Quand vint le solstice aux nuits fiévreuses et brèves,
Elle l’entraîna vers la clairière interdite
Où jadis une amante, au comble du chagrin,
Avait noué son cœur aux branches d’un vieux chêne.
« Regardez, dit Églantine, on y voit les rêves
Danser avec la mort sous les champignons pâles. »
Il voulut saisir sa main, frêle feuille morte,
Mais elle s’écarta, masquant deux perles tristes :
« Ne faites pas cela. Mon destin est scellé :
Demain, j’épouse un autre au pied de la colline.
Mon père l’a juré avant de rendre l’âme.
Notre amour n’est qu’un lierre étouffant un mur froid. »
Le voyageur se tut. La lune, spectatrice,
Cousait d’un fil d’argent leurs ombres séparées.

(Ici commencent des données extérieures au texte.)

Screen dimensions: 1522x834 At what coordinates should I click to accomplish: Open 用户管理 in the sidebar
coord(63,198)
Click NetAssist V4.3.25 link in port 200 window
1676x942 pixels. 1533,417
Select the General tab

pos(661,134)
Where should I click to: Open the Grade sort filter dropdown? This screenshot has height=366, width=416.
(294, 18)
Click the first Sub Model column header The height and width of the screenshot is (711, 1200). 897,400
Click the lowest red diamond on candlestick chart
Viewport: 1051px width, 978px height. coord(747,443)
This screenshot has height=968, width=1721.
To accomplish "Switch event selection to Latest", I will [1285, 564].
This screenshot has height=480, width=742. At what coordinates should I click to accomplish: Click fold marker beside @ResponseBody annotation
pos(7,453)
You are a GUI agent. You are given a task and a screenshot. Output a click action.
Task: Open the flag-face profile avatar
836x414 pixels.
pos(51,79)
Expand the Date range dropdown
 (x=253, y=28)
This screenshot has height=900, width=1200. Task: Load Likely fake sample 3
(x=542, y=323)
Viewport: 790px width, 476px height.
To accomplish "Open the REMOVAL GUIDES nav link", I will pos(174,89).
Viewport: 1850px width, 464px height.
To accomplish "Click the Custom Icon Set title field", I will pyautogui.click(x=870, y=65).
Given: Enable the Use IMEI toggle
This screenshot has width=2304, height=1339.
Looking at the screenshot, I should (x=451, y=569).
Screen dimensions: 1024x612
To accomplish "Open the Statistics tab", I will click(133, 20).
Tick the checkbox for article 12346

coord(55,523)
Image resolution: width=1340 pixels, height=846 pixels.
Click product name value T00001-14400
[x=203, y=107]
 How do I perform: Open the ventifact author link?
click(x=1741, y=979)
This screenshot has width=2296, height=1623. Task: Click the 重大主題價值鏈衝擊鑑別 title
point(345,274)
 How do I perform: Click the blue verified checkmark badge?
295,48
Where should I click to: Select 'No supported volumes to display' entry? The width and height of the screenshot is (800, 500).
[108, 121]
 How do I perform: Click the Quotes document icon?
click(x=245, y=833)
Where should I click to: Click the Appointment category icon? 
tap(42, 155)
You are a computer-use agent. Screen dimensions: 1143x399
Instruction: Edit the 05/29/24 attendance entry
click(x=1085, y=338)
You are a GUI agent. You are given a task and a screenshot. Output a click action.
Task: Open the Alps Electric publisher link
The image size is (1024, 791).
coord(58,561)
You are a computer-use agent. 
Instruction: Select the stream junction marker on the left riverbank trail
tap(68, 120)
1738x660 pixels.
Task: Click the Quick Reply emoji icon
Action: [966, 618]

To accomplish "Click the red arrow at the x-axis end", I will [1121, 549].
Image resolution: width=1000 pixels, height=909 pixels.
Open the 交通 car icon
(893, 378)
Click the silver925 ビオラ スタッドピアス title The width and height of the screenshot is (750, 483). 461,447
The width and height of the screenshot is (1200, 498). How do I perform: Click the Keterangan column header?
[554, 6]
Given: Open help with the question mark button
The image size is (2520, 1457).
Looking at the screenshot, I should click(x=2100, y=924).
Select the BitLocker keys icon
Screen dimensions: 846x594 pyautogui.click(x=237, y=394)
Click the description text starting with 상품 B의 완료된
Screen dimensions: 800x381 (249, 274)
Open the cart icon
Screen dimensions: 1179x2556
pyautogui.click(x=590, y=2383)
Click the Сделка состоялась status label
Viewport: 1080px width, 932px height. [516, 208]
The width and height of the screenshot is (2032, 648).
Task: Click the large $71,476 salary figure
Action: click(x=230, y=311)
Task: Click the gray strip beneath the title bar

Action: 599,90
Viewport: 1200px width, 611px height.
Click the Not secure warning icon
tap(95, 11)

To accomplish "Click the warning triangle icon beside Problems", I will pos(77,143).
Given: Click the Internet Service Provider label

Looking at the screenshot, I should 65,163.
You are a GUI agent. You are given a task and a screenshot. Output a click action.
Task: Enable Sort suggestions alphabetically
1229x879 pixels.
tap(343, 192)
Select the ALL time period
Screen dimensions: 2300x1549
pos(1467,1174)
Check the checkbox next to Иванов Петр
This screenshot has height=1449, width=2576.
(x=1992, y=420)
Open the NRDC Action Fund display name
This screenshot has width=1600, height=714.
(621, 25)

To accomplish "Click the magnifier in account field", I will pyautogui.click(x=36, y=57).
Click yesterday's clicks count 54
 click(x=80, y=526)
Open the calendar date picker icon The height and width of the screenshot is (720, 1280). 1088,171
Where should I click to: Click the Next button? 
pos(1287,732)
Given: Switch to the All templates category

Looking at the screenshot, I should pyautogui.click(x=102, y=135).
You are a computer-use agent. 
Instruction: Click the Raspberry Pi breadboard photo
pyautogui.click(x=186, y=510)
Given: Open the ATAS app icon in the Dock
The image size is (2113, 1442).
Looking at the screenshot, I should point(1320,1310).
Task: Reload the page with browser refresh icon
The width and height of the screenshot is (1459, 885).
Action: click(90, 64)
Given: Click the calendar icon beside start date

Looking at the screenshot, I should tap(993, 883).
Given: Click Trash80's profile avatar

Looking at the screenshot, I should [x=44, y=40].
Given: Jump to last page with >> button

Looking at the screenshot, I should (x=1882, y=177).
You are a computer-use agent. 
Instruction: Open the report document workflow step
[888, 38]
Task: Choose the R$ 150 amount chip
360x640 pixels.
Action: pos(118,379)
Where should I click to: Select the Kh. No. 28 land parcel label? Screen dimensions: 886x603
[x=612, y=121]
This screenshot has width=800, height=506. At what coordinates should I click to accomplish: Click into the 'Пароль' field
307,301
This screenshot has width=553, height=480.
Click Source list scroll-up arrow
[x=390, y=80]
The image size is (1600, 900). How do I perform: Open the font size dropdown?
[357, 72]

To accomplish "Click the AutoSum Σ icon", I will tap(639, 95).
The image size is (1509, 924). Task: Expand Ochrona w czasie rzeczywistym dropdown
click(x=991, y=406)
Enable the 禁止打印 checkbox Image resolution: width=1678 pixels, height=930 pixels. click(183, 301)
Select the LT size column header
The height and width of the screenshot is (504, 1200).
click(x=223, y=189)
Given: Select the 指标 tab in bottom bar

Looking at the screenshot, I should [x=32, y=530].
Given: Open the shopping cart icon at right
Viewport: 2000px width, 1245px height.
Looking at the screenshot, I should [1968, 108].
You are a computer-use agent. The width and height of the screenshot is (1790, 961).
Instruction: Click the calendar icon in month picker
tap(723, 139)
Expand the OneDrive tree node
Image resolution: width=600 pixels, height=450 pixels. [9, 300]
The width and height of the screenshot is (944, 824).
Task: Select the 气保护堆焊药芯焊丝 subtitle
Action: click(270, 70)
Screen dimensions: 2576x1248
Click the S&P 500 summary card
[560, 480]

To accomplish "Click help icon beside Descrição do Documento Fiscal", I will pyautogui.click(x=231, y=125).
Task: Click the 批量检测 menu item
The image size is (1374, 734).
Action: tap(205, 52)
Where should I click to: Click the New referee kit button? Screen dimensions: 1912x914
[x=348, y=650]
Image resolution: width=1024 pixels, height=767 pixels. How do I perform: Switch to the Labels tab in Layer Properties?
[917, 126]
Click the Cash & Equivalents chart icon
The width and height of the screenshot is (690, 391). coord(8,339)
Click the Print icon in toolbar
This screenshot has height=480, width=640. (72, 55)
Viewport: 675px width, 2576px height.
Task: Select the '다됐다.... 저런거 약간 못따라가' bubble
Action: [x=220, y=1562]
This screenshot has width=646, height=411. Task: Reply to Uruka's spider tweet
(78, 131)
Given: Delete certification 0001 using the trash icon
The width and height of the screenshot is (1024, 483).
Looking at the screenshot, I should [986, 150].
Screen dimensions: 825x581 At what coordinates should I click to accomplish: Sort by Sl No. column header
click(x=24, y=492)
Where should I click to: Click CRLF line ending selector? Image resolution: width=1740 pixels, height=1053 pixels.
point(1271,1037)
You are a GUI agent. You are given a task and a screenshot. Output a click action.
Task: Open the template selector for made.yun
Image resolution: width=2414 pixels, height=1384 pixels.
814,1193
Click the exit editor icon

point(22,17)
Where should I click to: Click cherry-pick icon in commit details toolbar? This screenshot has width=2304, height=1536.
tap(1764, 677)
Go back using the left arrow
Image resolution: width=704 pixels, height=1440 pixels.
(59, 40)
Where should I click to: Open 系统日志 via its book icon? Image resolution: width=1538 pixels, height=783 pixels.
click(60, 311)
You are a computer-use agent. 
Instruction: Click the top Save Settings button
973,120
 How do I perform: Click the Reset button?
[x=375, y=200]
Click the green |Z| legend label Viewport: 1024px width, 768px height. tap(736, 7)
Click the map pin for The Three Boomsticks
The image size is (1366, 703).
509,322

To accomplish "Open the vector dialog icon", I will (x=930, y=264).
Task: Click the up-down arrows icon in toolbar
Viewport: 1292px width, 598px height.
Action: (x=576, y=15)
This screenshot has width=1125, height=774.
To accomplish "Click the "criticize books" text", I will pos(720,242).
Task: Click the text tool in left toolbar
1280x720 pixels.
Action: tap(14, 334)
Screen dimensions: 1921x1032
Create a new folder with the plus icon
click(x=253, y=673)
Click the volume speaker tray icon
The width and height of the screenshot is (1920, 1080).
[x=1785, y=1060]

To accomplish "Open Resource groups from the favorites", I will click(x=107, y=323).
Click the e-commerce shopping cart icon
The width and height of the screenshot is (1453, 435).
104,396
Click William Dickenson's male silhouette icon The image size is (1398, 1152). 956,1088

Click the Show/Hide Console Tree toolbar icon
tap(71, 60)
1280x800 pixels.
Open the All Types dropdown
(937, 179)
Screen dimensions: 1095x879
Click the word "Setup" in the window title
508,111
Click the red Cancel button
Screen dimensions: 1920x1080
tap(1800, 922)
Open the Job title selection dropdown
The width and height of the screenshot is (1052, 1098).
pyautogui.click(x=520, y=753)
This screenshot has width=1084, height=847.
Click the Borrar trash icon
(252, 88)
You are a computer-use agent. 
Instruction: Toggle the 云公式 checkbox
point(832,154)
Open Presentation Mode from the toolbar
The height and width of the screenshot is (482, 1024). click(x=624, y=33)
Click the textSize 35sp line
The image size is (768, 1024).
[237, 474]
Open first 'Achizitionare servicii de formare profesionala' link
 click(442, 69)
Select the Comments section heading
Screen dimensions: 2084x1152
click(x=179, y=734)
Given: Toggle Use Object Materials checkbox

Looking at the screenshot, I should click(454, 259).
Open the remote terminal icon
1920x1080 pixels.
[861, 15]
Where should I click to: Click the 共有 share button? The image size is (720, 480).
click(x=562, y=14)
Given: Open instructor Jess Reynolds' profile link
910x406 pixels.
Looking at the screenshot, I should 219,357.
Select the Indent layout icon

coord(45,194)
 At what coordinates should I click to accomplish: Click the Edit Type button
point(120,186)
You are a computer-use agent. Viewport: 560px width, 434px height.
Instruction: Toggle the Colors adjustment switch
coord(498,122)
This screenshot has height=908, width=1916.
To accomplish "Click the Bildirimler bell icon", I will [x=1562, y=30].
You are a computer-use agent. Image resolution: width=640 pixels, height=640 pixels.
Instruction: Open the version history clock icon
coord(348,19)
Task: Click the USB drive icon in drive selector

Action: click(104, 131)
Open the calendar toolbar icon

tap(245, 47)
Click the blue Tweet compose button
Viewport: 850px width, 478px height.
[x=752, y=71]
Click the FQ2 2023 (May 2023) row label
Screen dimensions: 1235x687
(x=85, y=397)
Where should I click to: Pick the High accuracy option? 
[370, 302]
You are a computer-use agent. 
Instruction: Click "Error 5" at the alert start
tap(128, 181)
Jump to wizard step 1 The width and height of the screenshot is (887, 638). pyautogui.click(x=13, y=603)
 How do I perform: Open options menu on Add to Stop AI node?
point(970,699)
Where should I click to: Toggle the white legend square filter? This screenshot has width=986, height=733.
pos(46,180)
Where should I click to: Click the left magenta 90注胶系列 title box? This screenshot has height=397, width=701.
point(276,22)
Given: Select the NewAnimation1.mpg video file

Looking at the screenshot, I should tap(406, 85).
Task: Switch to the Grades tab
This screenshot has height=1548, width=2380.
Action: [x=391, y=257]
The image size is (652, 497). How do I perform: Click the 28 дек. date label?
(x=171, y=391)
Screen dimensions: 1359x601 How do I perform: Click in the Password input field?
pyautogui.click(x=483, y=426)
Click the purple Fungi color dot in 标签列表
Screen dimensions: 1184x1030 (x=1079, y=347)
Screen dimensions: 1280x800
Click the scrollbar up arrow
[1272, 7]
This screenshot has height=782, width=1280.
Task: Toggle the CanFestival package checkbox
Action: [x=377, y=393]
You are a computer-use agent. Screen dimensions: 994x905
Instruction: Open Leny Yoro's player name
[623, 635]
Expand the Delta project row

Quelque part, un loup hurla sa mélancolie,
Écho à ce silence où s’abîmait l’espoir.
Il partit au matin, laissant derrière lui
Un carnet déchiré plein de prénoms effacés.
Trois lunes plus tard, comme il errait en Provence,
Une lettre froissée le trouva dans son gîte.
L’écriture tremblait comme un dernier soupir :
« L’Églantine s’est éteinte avec les primevères.
Elle avait avalé des baies de belladone
En regardant la route où s’enfuirent vos pas. »
Sous un ciel de plomb où tournoyaient des corbeaux,
Il revint au hameau transformé en fantôme.
L’église croulait déjà sous le lierre amer,
Et dans le cimetière aux croix toutes penchées,
Il déposa un livre ouvert sur une pierre :
Des vers orphelins pris dans les griffes du vent.
Depuis, quand décembre mord les vitres gelées,
On dit qu’un homme gris erre entre les tombes,
Murmurant des rondeaux que l’aube ne comprend pas,
Tandis qu’au printemps, près du puits abandonné,
Croît une fleur mauve aux pétales chiffonnés
Qui penche obstinément vers les sentiers du Sud.